- **Given records**:
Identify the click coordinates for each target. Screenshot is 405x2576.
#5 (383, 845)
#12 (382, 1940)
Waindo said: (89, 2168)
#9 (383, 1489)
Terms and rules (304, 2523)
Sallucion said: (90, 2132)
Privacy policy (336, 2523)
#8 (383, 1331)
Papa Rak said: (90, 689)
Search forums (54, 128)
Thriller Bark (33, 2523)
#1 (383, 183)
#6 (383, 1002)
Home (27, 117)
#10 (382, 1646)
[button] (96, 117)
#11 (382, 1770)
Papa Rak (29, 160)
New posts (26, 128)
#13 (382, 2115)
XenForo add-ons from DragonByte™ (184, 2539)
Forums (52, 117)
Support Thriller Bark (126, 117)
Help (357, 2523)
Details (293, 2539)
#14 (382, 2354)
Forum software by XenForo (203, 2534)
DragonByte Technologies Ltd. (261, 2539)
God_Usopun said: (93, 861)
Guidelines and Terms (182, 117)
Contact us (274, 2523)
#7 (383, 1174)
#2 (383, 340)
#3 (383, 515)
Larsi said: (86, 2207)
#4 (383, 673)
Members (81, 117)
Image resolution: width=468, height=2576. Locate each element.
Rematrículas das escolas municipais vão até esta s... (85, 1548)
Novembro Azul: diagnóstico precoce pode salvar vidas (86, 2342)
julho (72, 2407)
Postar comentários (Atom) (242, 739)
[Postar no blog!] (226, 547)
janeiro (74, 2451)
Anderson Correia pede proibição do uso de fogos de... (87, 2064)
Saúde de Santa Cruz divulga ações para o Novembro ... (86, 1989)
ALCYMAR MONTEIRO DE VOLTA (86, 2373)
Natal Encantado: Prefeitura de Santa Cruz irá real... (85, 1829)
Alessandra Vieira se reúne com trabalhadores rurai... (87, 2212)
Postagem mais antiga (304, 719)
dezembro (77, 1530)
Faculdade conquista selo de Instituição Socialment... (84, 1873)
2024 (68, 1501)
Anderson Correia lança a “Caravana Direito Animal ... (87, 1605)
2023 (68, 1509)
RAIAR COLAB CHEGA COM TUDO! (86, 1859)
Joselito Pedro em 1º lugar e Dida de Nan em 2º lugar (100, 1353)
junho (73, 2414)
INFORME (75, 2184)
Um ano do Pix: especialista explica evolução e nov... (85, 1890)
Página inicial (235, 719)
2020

- **What is being asked**: Using the material above, write out each entry again with nothing changed.

- **Response to the exercise**:
Identify the click coordinates for each target. Screenshot is 405x2576.
#5 (383, 845)
#12 (382, 1940)
Waindo said: (89, 2168)
#9 (383, 1489)
Terms and rules (304, 2523)
Sallucion said: (90, 2132)
Privacy policy (336, 2523)
#8 (383, 1331)
Papa Rak said: (90, 689)
Search forums (54, 128)
Thriller Bark (33, 2523)
#1 (383, 183)
#6 (383, 1002)
Home (27, 117)
#10 (382, 1646)
[button] (96, 117)
#11 (382, 1770)
Papa Rak (29, 160)
New posts (26, 128)
#13 (382, 2115)
XenForo add-ons from DragonByte™ (184, 2539)
Forums (52, 117)
Support Thriller Bark (126, 117)
Help (357, 2523)
Details (293, 2539)
#14 (382, 2354)
Forum software by XenForo (203, 2534)
DragonByte Technologies Ltd. (261, 2539)
God_Usopun said: (93, 861)
Guidelines and Terms (182, 117)
Contact us (274, 2523)
#7 (383, 1174)
#2 (383, 340)
#3 (383, 515)
Larsi said: (86, 2207)
#4 (383, 673)
Members (81, 117)
Image resolution: width=468, height=2576. Locate each element.
Rematrículas das escolas municipais vão até esta s... (85, 1548)
Novembro Azul: diagnóstico precoce pode salvar vidas (86, 2342)
julho (72, 2407)
Postar comentários (Atom) (242, 739)
[Postar no blog!] (226, 547)
janeiro (74, 2451)
Anderson Correia pede proibição do uso de fogos de... (87, 2064)
Saúde de Santa Cruz divulga ações para o Novembro ... (86, 1989)
ALCYMAR MONTEIRO DE VOLTA (86, 2373)
Natal Encantado: Prefeitura de Santa Cruz irá real... (85, 1829)
Alessandra Vieira se reúne com trabalhadores rurai... (87, 2212)
Postagem mais antiga (304, 719)
dezembro (77, 1530)
Faculdade conquista selo de Instituição Socialment... (84, 1873)
2024 (68, 1501)
Anderson Correia lança a “Caravana Direito Animal ... (87, 1605)
2023 (68, 1509)
RAIAR COLAB CHEGA COM TUDO! (86, 1859)
Joselito Pedro em 1º lugar e Dida de Nan em 2º lugar (100, 1353)
junho (73, 2414)
INFORME (75, 2184)
Um ano do Pix: especialista explica evolução e nov... (85, 1890)
Página inicial (235, 719)
2020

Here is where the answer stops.